- 03:24 "AT THE CHRISTMAS BALL" (Fred W. Longshaw) 'vocal with instrumental accompaniment'
- -N/A- b/w "PREACHIN' THE BLUES" (Bessie Smith)
- recorded on [A-side] Nov. 18, 1925 and [B-side] Feb. 17, 1927
- original source: 10" [78 RPM] Columbia 35842 (US) 12/40; the B-side had previously been released as the B-side of "BACKWATER BLUES" on Columbia 14195-D (US) 03/27
- and my source: [A-side] 2CD THE COMPLETE RECORDINGS Volume 2 Columbia/Legacy C2K 47471 (US) 09/10/91 and [B-side] 2CD THE COMPLETE RECORDINGS Volume 3 Columbia/Legacy C2K 47474 (US) 10/27/92
.....Bessie Smith recorded for Columbia Records from 1923 until 1929, during which time she was both wealthy and famous on a scale most black Americans couldn't imagine. At the time many states mandated racial segregation and she sang in performance venues in which she couldn't attend as an audience member. As high as she was flying, it all came to an end during 1929 for all the familiar reasons: the stock market crash, the impact of talking motion pictures on live entertainment, the culture war under Hoover and organized crime mushrooming during prohibition. She did one more session in 1933, but by that time her Columbia recordings had inspired dozens if not hundreds of imitators. Fortunately, when Sony bought Columbia/CBS in the late 1980's they decided that one way to recoup their investment was to scrap the haphazard, piecemeal back catalogue of pre-World War II blues, jazz and country recordings and replace them with comprehensive, definitive packages. Sony created a new imprint for this called "Roots and Blues", which almost immediately became the template for the more general "Legacy" imprint. The "Legacy" imprint included their more lucrative pop and rock music as well as the long-out of print 78's that would have been the province of the "Roots and Blues" imprint.
.....Every Smith recording known to have survived was transferred to digital form and released in five installments of 2CD's each, which is how I found these recordings. That's an awful lot of lo-fi mono for one sit through, so I haven't heard the entire set for a while. While I was putting away some other CD's last month the Smith boxes caught my eye and I flipped them over to see how many of the tracks listed I could remember. Clearly, I didn't remember this one or I would have dragged it out earlier. I tried to see if there were any more contemporary various artists collections that included this recording so that any curious readers wouldn't have to invest in the two disc set for the one song. Amazon, which I know carries all five boxes, offered only three downloads in response to a search. I tried a search without the name 'Bessie Smith', expecting a few covers, and got two dozen albums, rarely of Christmas music, none of which had the song in any form. But at least if I ever want a five disc set of Andrew Lloyd Webber music I now know how to find it.

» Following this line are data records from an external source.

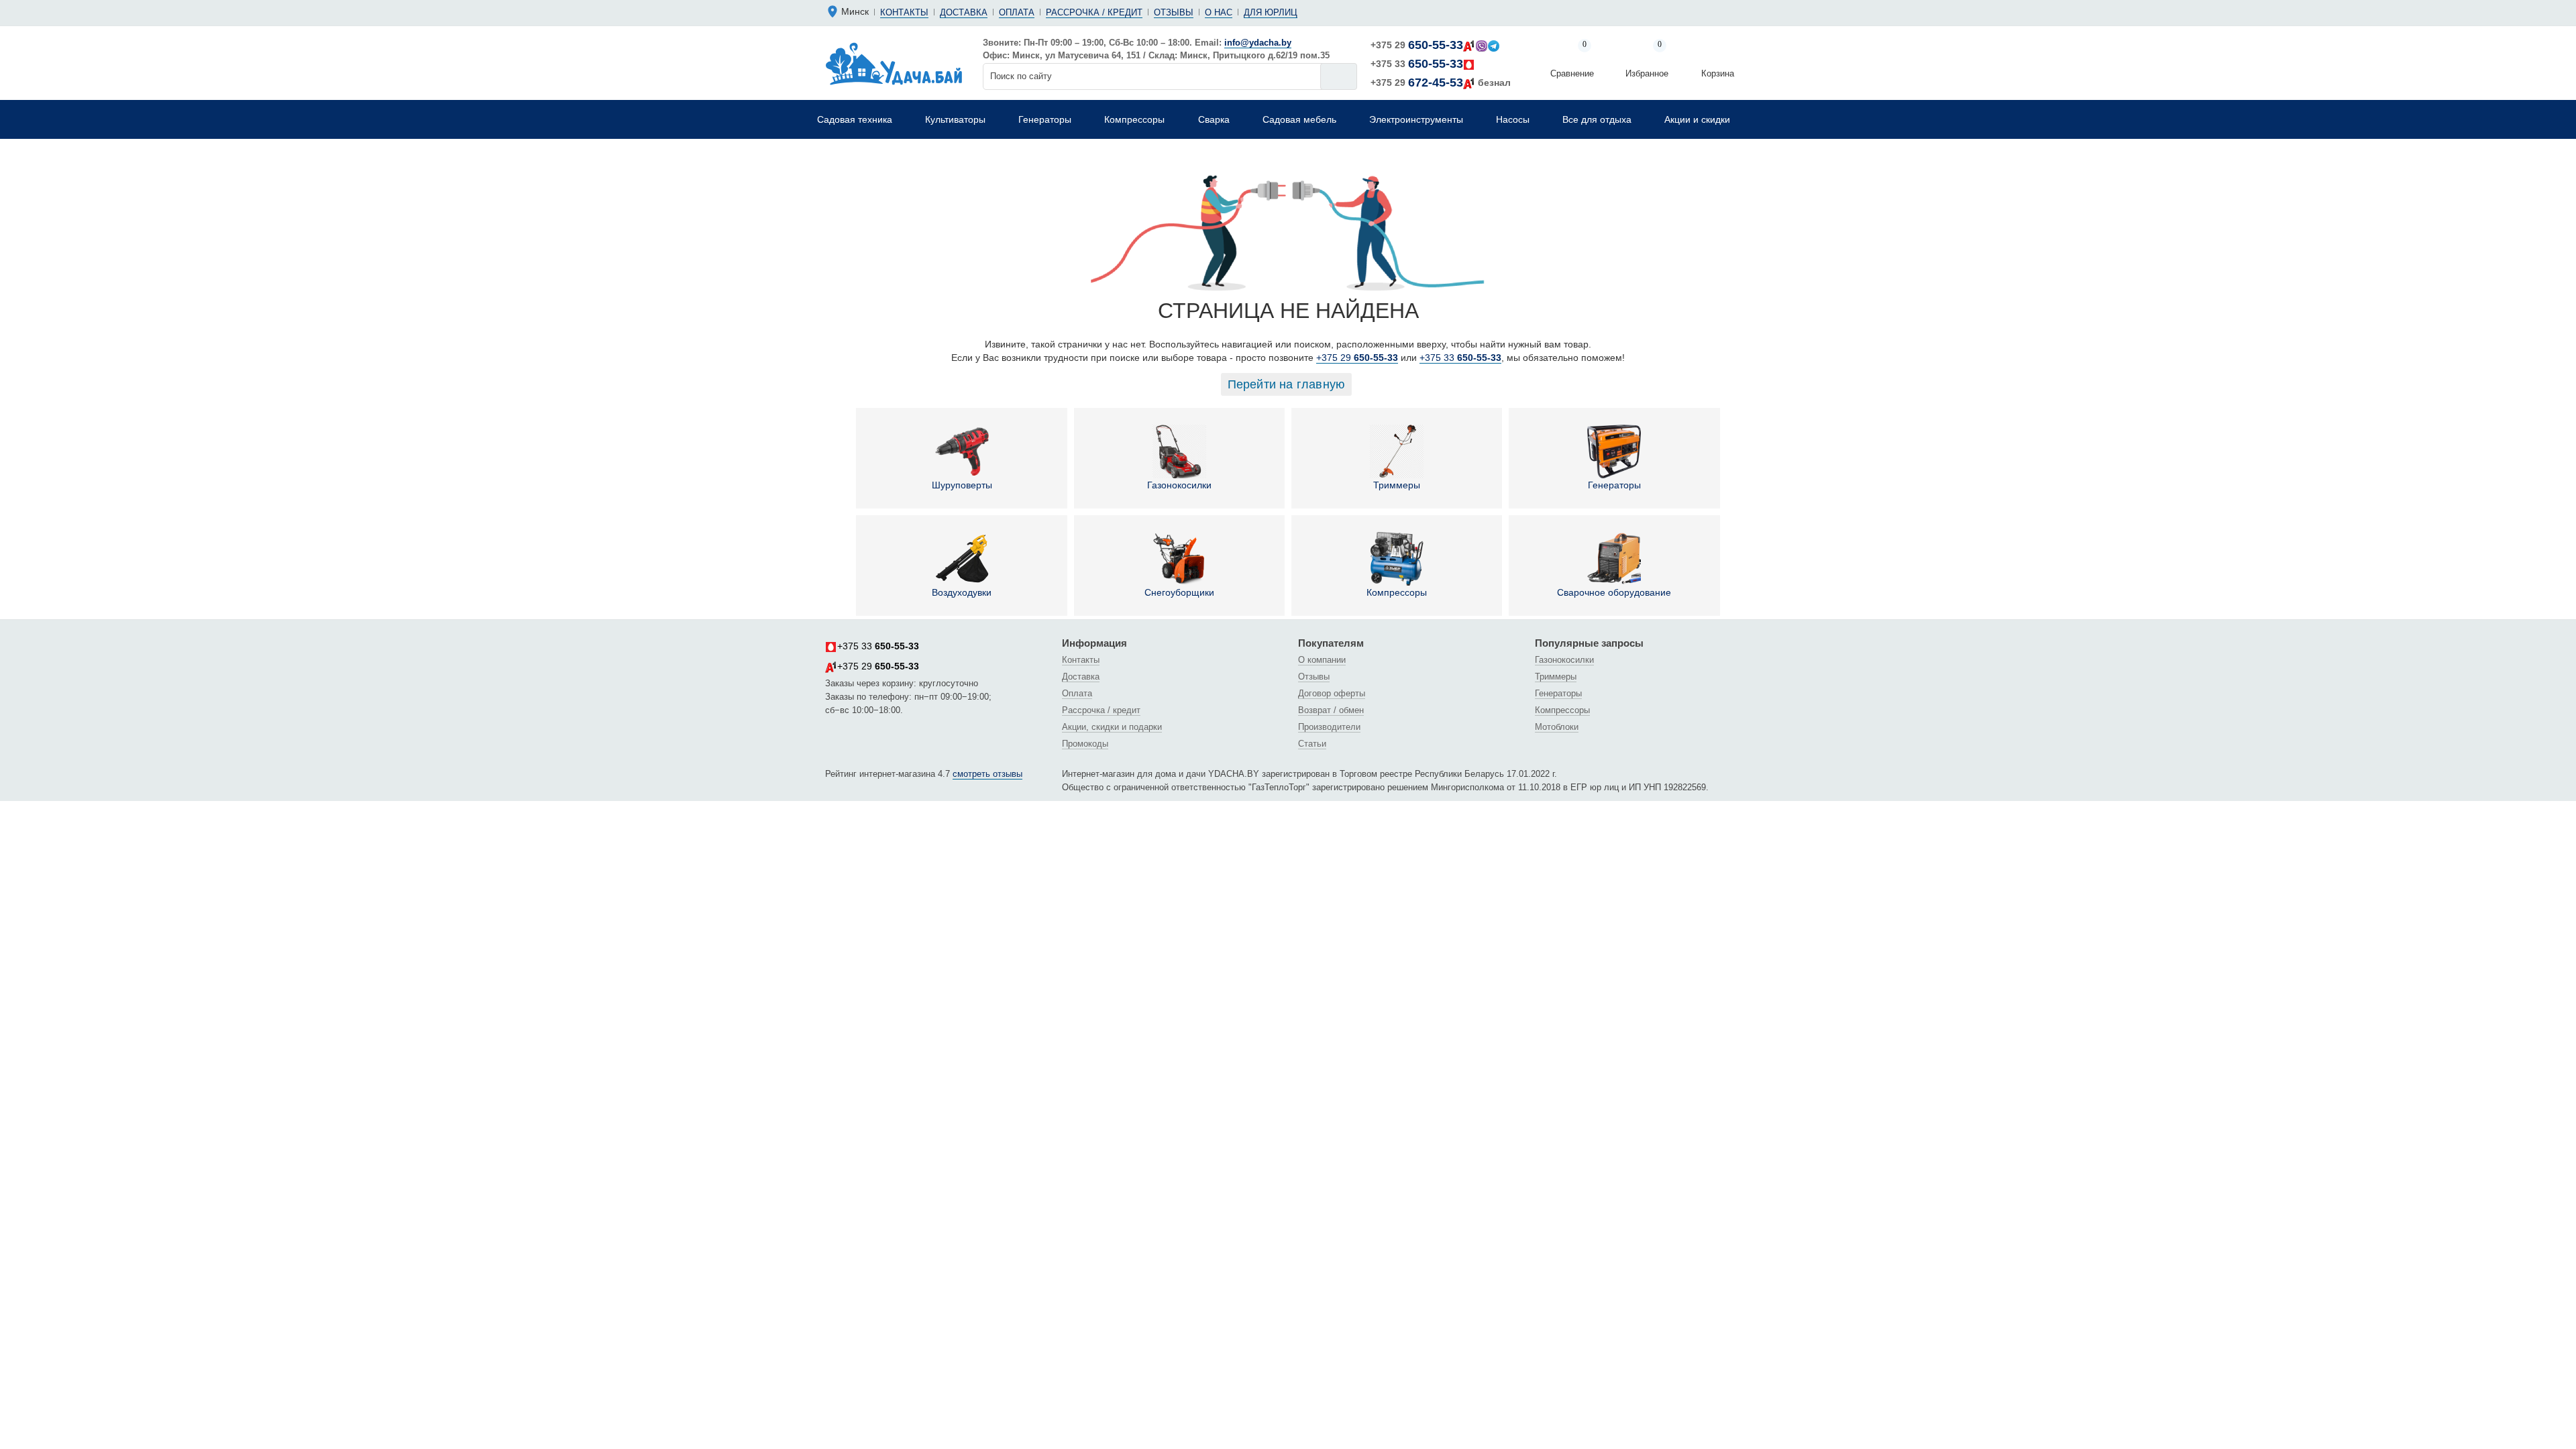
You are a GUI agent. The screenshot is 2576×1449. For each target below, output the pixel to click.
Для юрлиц (1270, 12)
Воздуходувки (961, 592)
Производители (1329, 727)
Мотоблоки (1556, 727)
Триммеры (1396, 485)
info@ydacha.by (1257, 43)
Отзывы (1173, 12)
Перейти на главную (1287, 384)
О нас (1218, 12)
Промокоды (1085, 744)
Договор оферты (1331, 693)
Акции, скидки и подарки (1112, 727)
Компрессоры (1396, 592)
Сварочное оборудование (1614, 592)
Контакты (904, 12)
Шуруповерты (962, 485)
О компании (1322, 660)
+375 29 (1417, 45)
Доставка (963, 12)
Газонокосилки (1179, 485)
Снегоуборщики (1179, 592)
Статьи (1312, 744)
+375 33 (1417, 63)
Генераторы (1614, 485)
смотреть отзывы (987, 774)
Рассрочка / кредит (1094, 12)
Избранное (1646, 60)
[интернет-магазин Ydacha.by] (894, 63)
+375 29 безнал (1441, 82)
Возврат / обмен (1331, 710)
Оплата (1016, 12)
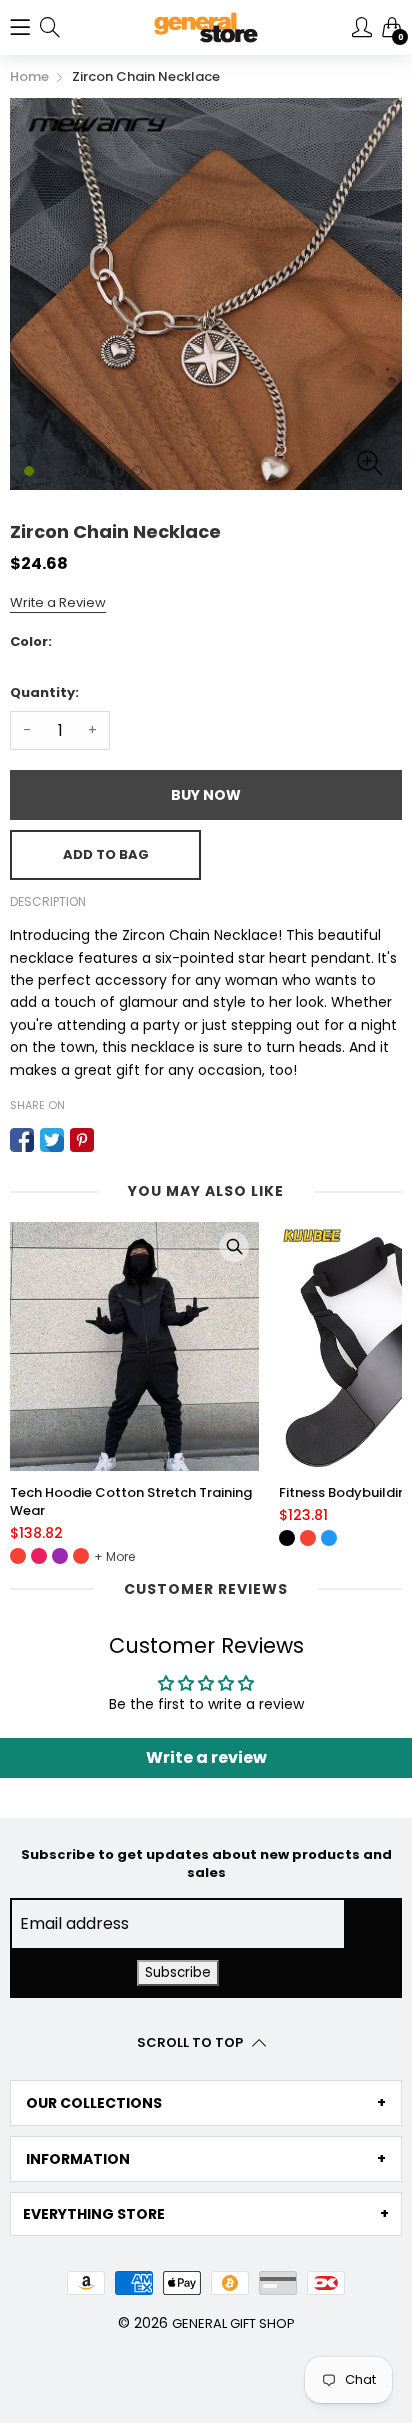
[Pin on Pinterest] (82, 1140)
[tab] (206, 2103)
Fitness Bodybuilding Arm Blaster (122, 1493)
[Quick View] (238, 1247)
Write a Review (58, 602)
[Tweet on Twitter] (52, 1140)
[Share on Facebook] (22, 1140)
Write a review (206, 1757)
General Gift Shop (233, 2323)
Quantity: (44, 692)
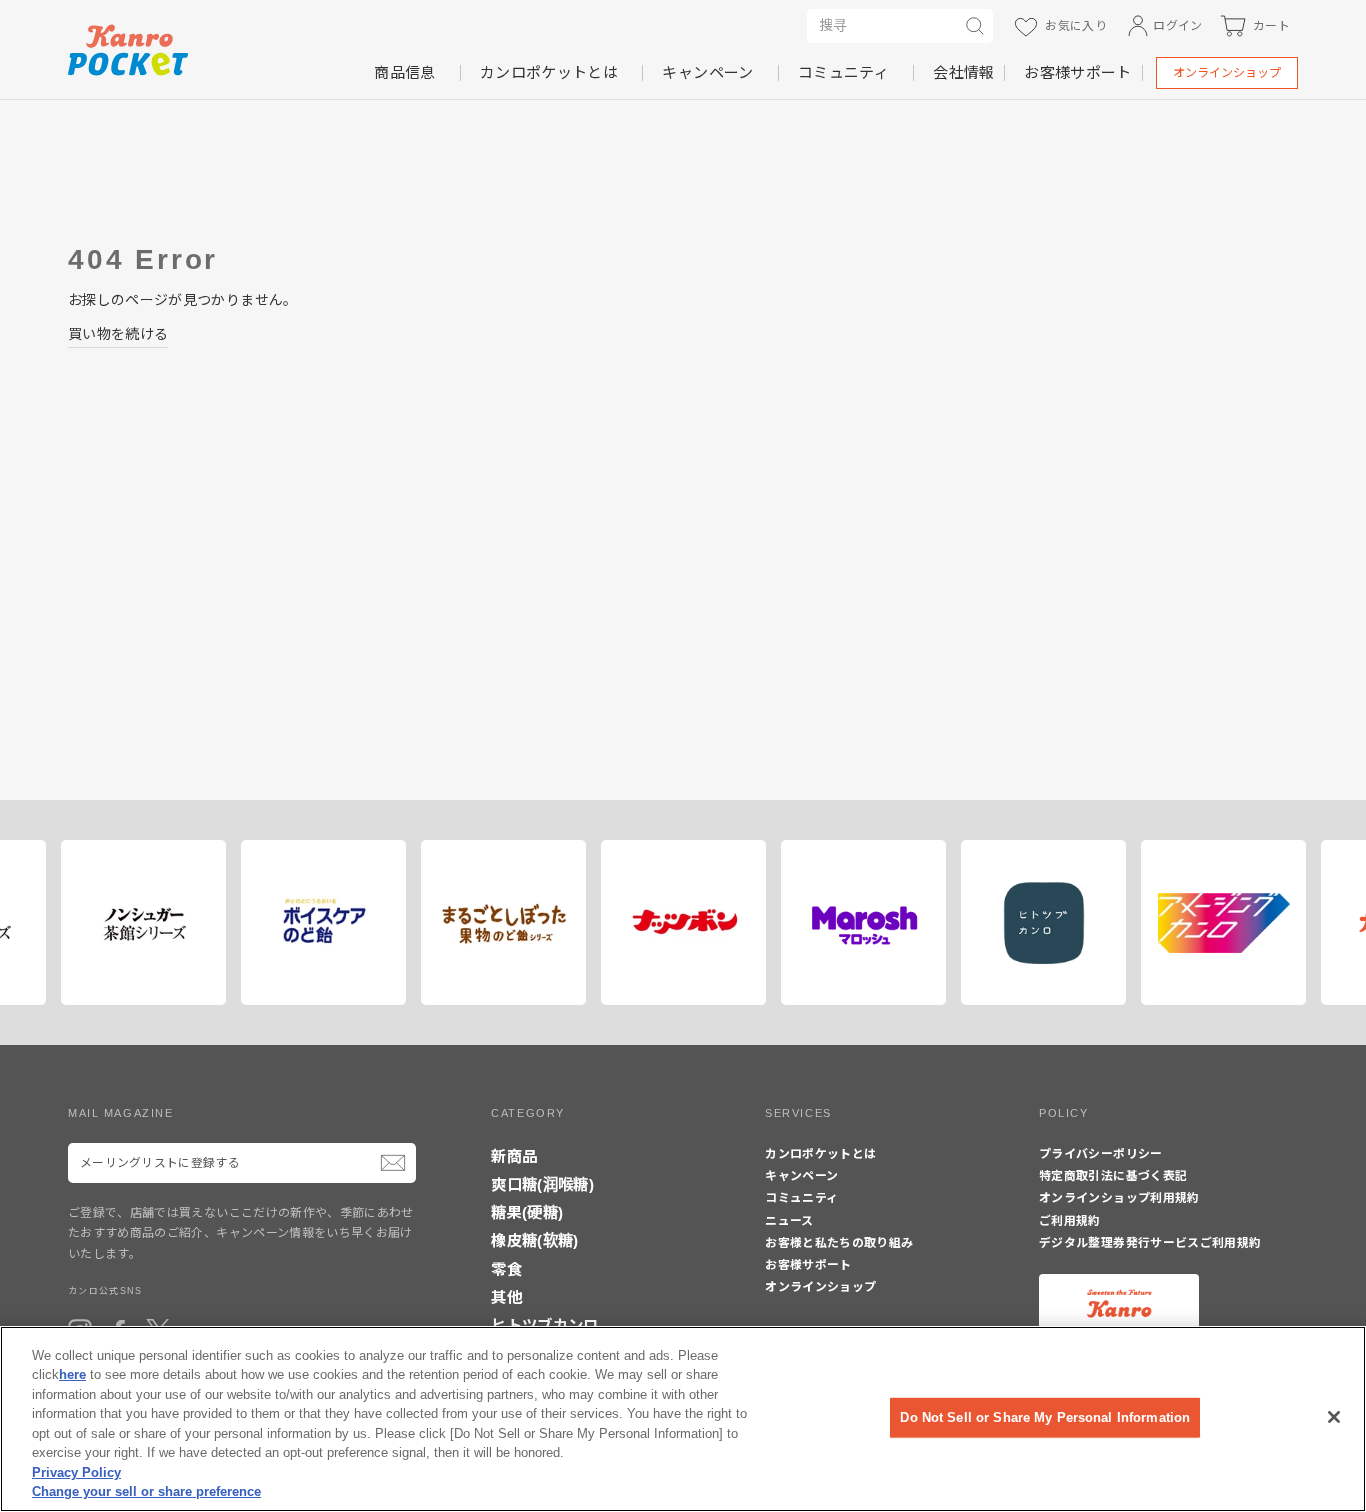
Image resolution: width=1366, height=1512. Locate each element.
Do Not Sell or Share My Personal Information (1045, 1417)
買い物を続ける (118, 334)
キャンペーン (707, 72)
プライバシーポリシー (1101, 1154)
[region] (683, 1419)
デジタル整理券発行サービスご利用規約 (1150, 1243)
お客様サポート (1077, 72)
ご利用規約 (1070, 1221)
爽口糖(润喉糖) (542, 1184)
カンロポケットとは (549, 72)
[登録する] (393, 1163)
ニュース (789, 1221)
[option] (236, 922)
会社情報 (963, 72)
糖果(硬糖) (527, 1212)
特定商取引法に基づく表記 (1113, 1176)
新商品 (514, 1156)
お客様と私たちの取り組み (839, 1243)
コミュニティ (843, 72)
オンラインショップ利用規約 (1119, 1198)
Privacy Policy (76, 1472)
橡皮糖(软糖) (534, 1240)
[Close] (1334, 1417)
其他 (506, 1297)
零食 (506, 1269)
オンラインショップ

.....Allmusic was a little more informative, if not helpful for shopping. I found the song by researching its author, Fred Longshaw. Allmusic listed a few covers and mentioned that the Bessie Smith recording was the first. From what the article implies, Longshaw was also a recorded musician although not as often and mostly in sessions for other artists. He played piano for Smith, in fact, in a combo credited as 'Bessie Smith and Her Blue Boys':
- Bessie Smith- vocals
- Fletcher Henderson- piano?
- Fred Longshaw- piano
- Charlie Green- trombone
.....For this recording, oddly, Longshaw sat out. The original label on the 10" credits him as a composer but also lists the musicians:
- Bessie Smith- vocals
- Joe Smith- trumpet
- Charlie Green- trombone
- Fletcher Henderson- piano
.....These four, along with Buster Bailey (on clarinet) and Charlie Dixon (on banjo), also recorded as Henderson's Hot Six. Of the six, all but Charlie Green also played in a ten piece credited to 'Bessie Smith and her Band'.
.....Between the booklet in the box and various websites there's no shortage of information about Bessie Smith but much of it is devoted to the admittedly edge-of-the-seat soap opera that made up her life. Nothing specified why "AT THE CHRISTMAS BALL" languished until 1940 when the other song recorded in that session, "I'VE BEEN MISTREATED AND I DON'T LIKE IT" was released by February 1926, just three months later. I wondered if the explicit mention of alcohol in the context of Christmas might have had something to do with it. This was recorded during prohibition, after all, but all her Columbia sides were and some of them were far raunchier than this:
- "Christmas comes but once a year
- And to me it brings good cheer,
- And to everyone
- Who loves wine and beer."
.....By the time it was released in 1940 she had been dead for three years and Prohibition had been dead for seven. On the website Rate Your Music it was the latter of two posthumous singles in 1940 and the last listed overall. I had assumed that an online search for a comprehensive discography of an artist with her pervasive influence would be a snap but most only note albums compiling her recordings, not all the individual original singles. If this was her last original single it's not a bad way to close the door on a historic career.